# deer motors



## karen936 (Sep 4, 2011)

I have recieve lots of help and wanted to share. I had a hard time finding my deer motors this year. So I want to share a source I used. ***kindlys.com
They were $9.00 a piece plus shipping, they work really well and I bought the larger ones. They come with a arm attached that you simply drill out and put your bolt through. Here's what I did. All credit goes to others on forum and on youtube. Happy haunting.

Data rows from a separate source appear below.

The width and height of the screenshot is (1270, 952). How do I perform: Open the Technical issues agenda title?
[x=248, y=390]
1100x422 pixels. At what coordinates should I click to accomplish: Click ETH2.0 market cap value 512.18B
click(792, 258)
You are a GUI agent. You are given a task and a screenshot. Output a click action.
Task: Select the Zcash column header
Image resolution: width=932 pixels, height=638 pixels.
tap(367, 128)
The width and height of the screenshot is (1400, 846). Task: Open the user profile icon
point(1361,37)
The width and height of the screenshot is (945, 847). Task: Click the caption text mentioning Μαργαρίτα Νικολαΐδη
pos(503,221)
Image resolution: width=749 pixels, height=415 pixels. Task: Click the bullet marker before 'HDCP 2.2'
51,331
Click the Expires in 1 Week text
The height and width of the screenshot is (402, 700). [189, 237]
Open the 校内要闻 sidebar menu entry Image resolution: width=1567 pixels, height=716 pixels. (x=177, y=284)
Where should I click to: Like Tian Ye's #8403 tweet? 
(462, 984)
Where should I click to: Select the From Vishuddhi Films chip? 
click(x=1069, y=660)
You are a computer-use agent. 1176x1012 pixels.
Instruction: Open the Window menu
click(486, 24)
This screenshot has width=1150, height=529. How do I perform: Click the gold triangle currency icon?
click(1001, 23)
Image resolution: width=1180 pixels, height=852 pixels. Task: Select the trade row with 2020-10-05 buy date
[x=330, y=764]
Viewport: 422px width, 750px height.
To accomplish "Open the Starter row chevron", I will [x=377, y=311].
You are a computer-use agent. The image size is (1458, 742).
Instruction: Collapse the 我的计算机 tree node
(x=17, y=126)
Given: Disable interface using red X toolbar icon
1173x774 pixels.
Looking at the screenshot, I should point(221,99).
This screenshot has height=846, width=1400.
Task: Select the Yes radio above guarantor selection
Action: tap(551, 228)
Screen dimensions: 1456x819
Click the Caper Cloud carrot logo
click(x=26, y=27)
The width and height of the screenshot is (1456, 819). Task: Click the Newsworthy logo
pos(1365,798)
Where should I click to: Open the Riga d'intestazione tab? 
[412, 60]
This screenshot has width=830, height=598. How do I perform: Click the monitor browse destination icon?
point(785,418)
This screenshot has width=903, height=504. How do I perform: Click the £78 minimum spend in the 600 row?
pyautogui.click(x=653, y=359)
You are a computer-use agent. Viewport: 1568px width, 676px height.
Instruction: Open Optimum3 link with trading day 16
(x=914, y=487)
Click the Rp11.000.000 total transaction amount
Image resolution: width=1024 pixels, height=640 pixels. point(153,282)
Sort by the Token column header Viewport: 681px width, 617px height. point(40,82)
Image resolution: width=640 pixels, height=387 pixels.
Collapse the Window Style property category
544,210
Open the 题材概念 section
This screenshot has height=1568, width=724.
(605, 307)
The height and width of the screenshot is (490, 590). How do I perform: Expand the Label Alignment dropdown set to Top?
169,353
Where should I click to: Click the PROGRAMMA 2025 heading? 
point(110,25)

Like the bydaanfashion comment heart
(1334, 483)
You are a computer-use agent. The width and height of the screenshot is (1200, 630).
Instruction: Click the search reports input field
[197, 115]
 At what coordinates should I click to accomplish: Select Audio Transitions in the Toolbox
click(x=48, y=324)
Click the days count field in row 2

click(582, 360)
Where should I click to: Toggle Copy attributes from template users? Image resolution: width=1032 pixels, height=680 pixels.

I also have a leering skeleton
a popper
a stirring ghoul
a flying crank runing off of a mirror ball motor
and still working on my flying crank ghost with sewing machine motor changing design this year. Will post more picks when I get them up.
Again all credit to others for the designs. On and the anchor I use on the motors I just started using this year works great I believe its a post holder for 4x4 decking you can see in the movie. Good luck all.


----------



## Victor (Sep 4, 2011)

can you direct link to the motor? plz


----------



## carolina haunter (Oct 27, 2010)

I tried the link kindlys.com and it doesn't work? Anyone get to it? Thanks.


----------



## karen936 (Sep 4, 2011)

sorry my bad 
http://www.kindys.com/


----------



## RoxyBlue (Oct 6, 2008)

Or more directly:

http://www.kindys.com/products/decorating-accessories/replacement-parts

Nice seesaw!


----------



## karen936 (Sep 4, 2011)

Thanks


----------



## karen936 (Sep 4, 2011)

Here's Samara


----------



## CreeepyCathy (Mar 28, 2009)

love that, Karen. Great idea! stealing it!


----------



## karen936 (Sep 4, 2011)

*thanks*

Thanks I found it on youtube, with Samara its a laundry basket I got it for 1 cent at a dollar store looked like a well to me. Will look close enough in the dark I think steel away, happy haunting


----------